Entries taken from a collection
────────

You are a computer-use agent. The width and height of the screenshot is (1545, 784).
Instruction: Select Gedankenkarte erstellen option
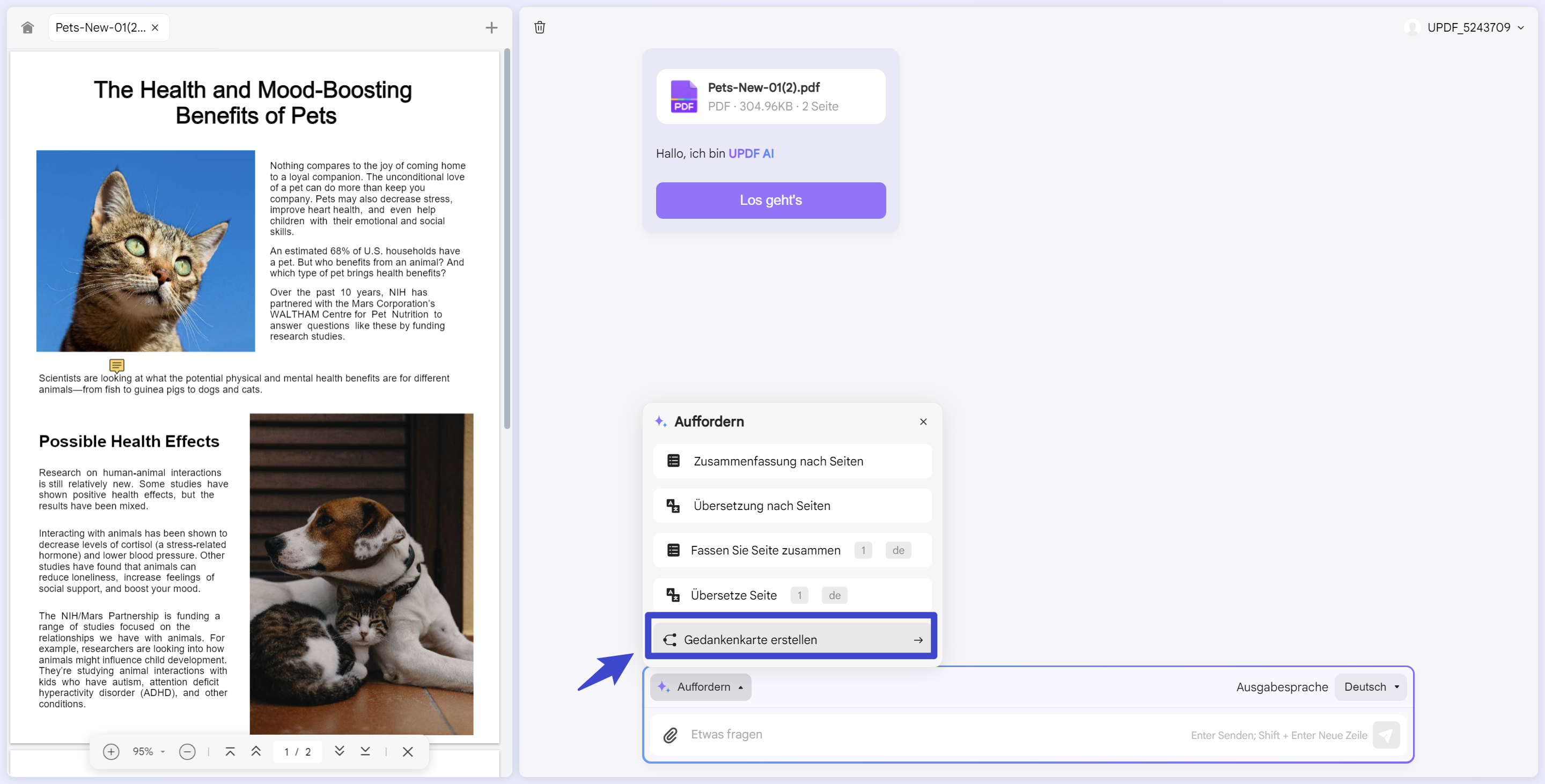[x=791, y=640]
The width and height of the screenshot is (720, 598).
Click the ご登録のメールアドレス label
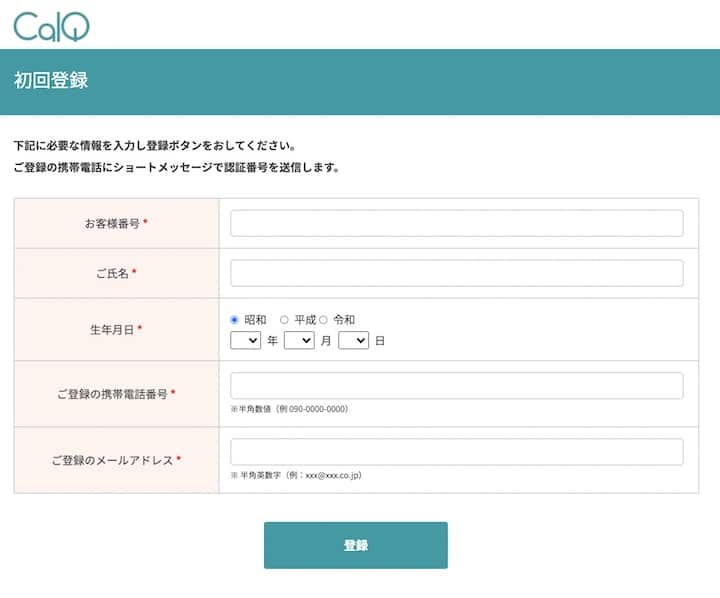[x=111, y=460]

────────

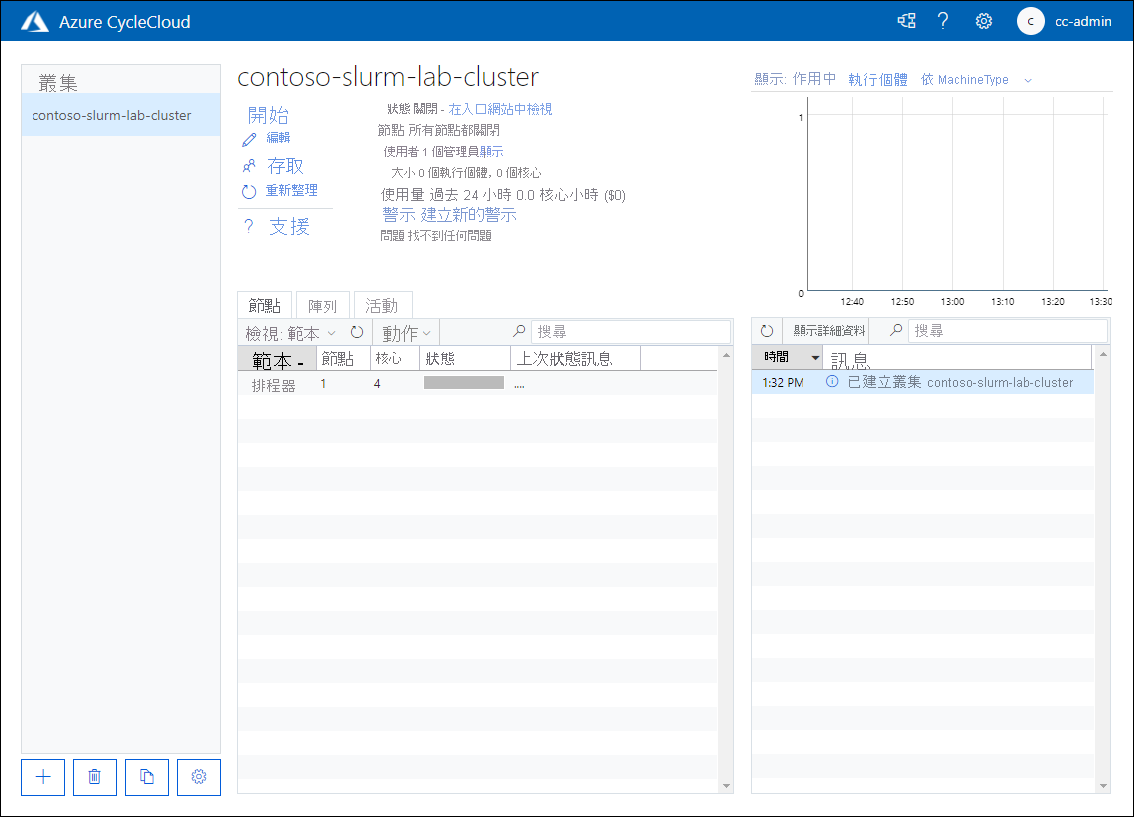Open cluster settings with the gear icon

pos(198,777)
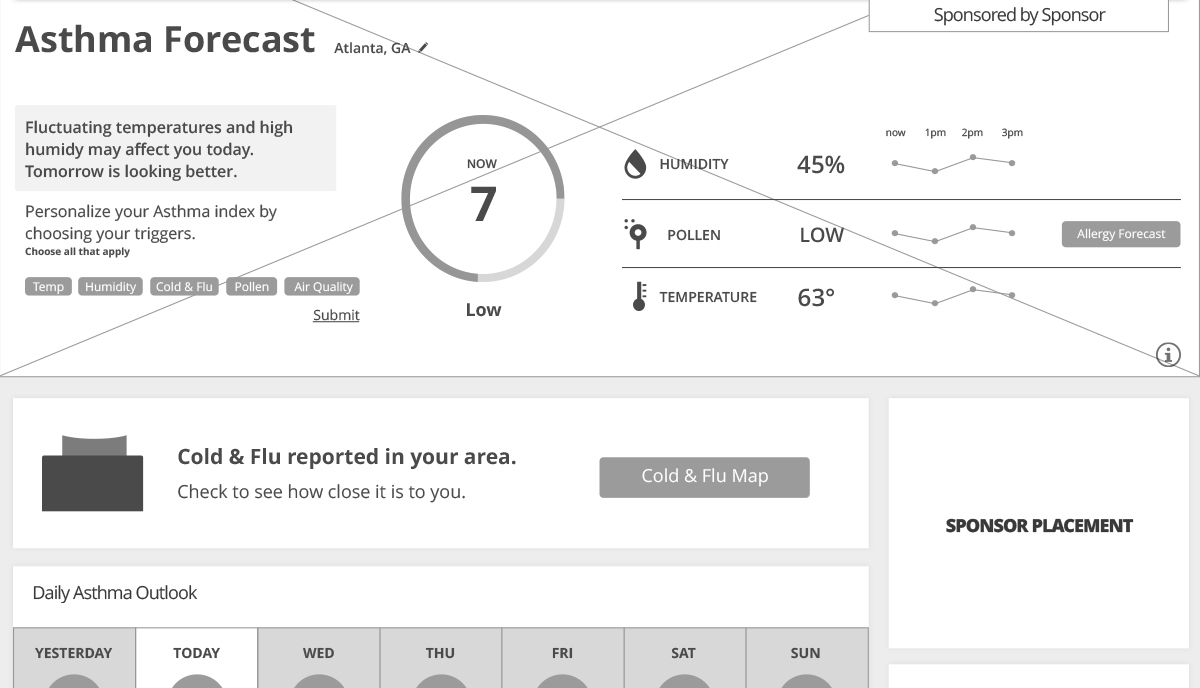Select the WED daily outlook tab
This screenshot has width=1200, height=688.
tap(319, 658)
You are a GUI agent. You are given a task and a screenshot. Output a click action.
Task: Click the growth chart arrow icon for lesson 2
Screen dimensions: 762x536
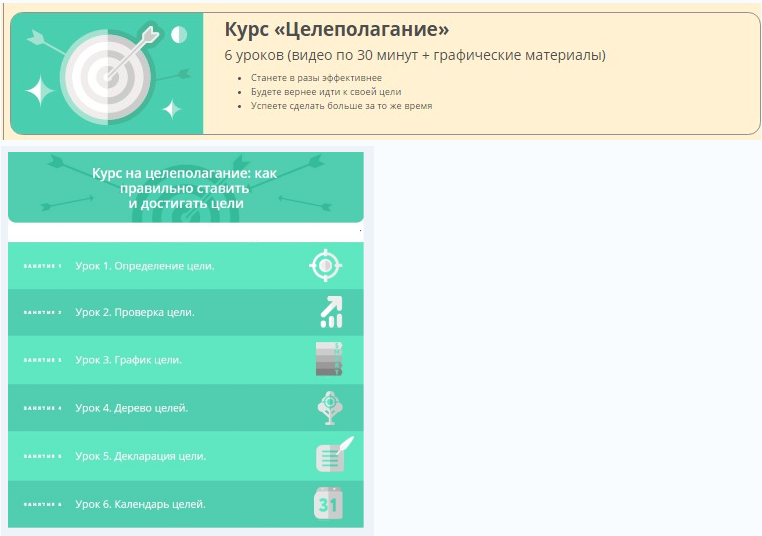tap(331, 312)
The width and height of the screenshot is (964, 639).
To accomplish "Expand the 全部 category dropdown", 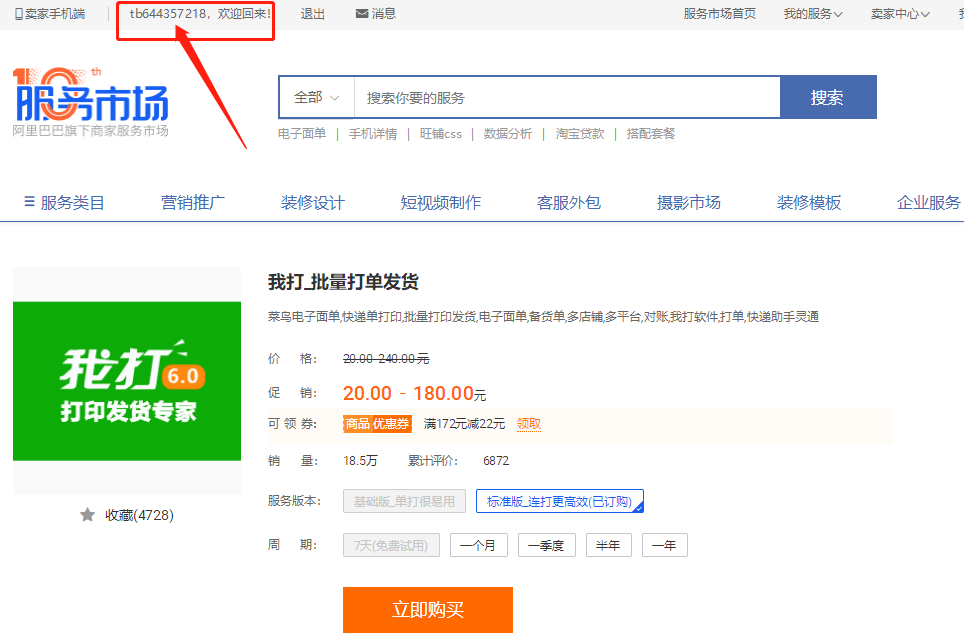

────────

**GIVEN INSTRUCTION:**
Convert the material into a JSON list of strings, one string per line and no blank lines. Begin at the line that contains "You are a computer-use", stop after the line that contains "[x=111, y=460]", and leave the pictures out.

**TASK SOLUTION:**
[
  "You are a computer-use agent. The width and height of the screenshot is (1545, 784).",
  "Instruction: Select Gedankenkarte erstellen option",
  "[x=791, y=640]",
  "The width and height of the screenshot is (720, 598).",
  "Click the ご登録のメールアドレス label",
  "[x=111, y=460]"
]